DATASET Block Start

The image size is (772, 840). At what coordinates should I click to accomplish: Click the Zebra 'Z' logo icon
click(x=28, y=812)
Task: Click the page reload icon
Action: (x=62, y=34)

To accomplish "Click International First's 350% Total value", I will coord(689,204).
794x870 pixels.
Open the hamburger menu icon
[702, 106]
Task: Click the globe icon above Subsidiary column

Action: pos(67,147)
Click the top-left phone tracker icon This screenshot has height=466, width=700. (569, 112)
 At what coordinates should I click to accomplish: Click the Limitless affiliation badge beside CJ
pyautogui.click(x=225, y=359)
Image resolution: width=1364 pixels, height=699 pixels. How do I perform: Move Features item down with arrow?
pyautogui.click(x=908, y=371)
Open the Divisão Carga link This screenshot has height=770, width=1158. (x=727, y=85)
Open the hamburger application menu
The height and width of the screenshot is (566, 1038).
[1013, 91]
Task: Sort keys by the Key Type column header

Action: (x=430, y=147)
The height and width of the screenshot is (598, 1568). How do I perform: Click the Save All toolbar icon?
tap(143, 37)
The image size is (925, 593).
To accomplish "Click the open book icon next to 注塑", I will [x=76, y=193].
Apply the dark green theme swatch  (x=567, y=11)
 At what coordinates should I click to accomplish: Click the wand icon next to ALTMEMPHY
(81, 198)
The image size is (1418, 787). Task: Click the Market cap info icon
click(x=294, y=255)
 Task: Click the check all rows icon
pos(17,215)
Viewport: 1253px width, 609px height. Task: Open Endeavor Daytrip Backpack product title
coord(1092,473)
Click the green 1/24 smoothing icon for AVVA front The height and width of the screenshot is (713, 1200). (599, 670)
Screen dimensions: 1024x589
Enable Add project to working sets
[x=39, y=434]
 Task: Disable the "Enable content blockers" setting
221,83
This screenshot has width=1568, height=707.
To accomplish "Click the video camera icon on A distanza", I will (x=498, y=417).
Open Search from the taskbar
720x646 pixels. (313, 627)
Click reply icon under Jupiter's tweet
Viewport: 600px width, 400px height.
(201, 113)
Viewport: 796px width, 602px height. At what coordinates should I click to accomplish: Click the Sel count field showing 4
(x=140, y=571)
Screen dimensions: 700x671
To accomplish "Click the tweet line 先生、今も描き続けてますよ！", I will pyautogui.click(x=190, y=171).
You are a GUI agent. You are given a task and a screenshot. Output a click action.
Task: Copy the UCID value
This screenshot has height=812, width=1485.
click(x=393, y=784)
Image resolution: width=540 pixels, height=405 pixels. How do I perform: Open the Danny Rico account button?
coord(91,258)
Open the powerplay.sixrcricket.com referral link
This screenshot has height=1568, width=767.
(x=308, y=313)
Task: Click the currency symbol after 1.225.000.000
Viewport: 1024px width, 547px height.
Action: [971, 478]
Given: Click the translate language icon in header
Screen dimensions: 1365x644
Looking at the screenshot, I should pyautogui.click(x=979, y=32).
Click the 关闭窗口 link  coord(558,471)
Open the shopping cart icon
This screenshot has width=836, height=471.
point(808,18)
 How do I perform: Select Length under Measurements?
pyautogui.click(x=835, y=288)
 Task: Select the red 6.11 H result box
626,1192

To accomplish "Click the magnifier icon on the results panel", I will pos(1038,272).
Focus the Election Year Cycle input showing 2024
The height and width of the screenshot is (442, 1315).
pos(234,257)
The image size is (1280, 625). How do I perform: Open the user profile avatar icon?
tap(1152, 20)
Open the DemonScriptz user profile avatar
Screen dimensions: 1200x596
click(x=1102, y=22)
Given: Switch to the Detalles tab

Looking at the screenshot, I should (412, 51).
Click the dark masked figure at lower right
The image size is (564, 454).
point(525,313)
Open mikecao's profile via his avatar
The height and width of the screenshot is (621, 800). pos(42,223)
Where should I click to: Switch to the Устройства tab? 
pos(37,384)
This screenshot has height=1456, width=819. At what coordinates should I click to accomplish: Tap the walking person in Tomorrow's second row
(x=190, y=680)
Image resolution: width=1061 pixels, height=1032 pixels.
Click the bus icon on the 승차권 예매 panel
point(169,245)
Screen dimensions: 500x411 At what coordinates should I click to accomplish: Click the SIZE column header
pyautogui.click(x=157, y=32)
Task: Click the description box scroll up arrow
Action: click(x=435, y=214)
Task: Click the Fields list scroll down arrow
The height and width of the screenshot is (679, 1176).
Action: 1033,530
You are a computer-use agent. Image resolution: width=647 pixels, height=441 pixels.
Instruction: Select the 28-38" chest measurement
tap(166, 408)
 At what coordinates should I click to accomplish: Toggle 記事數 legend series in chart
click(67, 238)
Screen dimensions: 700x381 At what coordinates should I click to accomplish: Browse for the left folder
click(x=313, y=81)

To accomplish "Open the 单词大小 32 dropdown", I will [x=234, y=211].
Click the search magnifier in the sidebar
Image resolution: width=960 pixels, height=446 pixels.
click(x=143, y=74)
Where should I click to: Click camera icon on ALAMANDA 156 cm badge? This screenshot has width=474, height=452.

DATASET Block End

PROBLEM REQUIREMENTS: Give back exactly the lines of the listing above that run from the line with "Enable Add project to working sets" to the line with "Screen dimensions: 700x671", inclusive.

REPLY TO THE TASK:
Enable Add project to working sets
[x=39, y=434]
 Task: Disable the "Enable content blockers" setting
221,83
This screenshot has width=1568, height=707.
To accomplish "Click the video camera icon on A distanza", I will (x=498, y=417).
Open Search from the taskbar
720x646 pixels. (313, 627)
Click reply icon under Jupiter's tweet
Viewport: 600px width, 400px height.
(201, 113)
Viewport: 796px width, 602px height. At what coordinates should I click to accomplish: Click the Sel count field showing 4
(x=140, y=571)
Screen dimensions: 700x671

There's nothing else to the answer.